Montaseri zählte zu den Anführern der Islamischen Revolution 1979, die den mit dem Westen verbündeten Schah stürzte. Revolutionsführer Ajatollah Khomeini hatte den Großajatollah zunächst im November 1985 als seinen Nachfolger vorgesehen. Kurz vor Khomeinis Tod wurde Montaseri jedoch wegen Meinungsverschiedenheiten wieder entthront.
Kritik am iranischen Regierungssystem
Der einflussreiche Geistliche Montaseri hatte sich in den vergangenen Jahren immer mehr von der politischen Führung distanziert. Die Folge waren mehrere Jahre Hausarrest bis 2003. Nach den iranischen Präsidentschaftswahlen im Sommer diesen Jahres teilte Großayatollah Hossein Ali Montaseri auf seiner Webseite mit, das herrschende islamische System habe wegen Betrugs keine politische und religiöse Legitimation mehr. Das von der Regierung präsentierte Ergebnis mit dem Erdrutschsieg von Amtsinhaber Mahmud Ahmadinedschad könne "niemand bei vollem Verstand" akzeptieren. Er hatte auch später die Regierung in Teheran immer wieder gewarnt, dass eine gewaltsame Unterdrückung der Proteste keine langfristige Lösung sei.
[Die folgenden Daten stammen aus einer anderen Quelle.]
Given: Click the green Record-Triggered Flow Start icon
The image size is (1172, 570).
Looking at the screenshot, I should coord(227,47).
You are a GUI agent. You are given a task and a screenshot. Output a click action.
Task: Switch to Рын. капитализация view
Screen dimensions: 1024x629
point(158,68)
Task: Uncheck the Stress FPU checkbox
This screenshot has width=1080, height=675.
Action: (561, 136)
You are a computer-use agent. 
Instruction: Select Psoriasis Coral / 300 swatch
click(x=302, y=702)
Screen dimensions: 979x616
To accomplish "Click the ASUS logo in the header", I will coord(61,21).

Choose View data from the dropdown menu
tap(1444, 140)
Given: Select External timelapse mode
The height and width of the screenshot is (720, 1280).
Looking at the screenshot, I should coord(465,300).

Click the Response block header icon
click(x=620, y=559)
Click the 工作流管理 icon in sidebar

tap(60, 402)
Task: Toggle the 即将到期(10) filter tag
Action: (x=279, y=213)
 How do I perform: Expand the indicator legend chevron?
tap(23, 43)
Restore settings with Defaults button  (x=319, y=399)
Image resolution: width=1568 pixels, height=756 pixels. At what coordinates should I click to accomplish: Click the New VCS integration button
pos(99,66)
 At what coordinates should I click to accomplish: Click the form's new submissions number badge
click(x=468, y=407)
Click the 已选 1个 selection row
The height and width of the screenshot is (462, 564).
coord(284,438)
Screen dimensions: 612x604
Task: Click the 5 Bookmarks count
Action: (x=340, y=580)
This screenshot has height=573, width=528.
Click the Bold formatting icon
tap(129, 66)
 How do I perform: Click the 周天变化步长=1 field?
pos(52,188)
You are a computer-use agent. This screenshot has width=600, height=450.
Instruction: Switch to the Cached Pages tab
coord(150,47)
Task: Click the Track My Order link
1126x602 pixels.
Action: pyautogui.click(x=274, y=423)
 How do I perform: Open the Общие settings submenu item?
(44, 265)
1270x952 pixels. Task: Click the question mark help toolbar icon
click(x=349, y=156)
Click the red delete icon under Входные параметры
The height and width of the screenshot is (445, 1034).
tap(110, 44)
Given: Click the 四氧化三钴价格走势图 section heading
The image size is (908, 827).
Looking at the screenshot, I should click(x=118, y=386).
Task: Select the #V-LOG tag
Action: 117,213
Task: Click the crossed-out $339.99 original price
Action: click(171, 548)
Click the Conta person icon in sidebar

Großayatollah Hussein Ali Montaseri genoss bis zuletzt eine hohe Anerkennung in der iranischen Bevölkerung. Zu seinen Befürwortern dürften überwiegend junge, reformorientierte Studenten, aber auch viele religiös-konservative Iraner gezählt haben. Neben dem Führer der irakischen Schiiten, dem persisch-gebürtigen Großayatollah Ali as-Sistani, und dem derzeit in Haft befindlichen Regimekritiker Ayatollah Hossein Kazemyni Borudscherdi genoss er die höchste religiöse Reputation im Iran.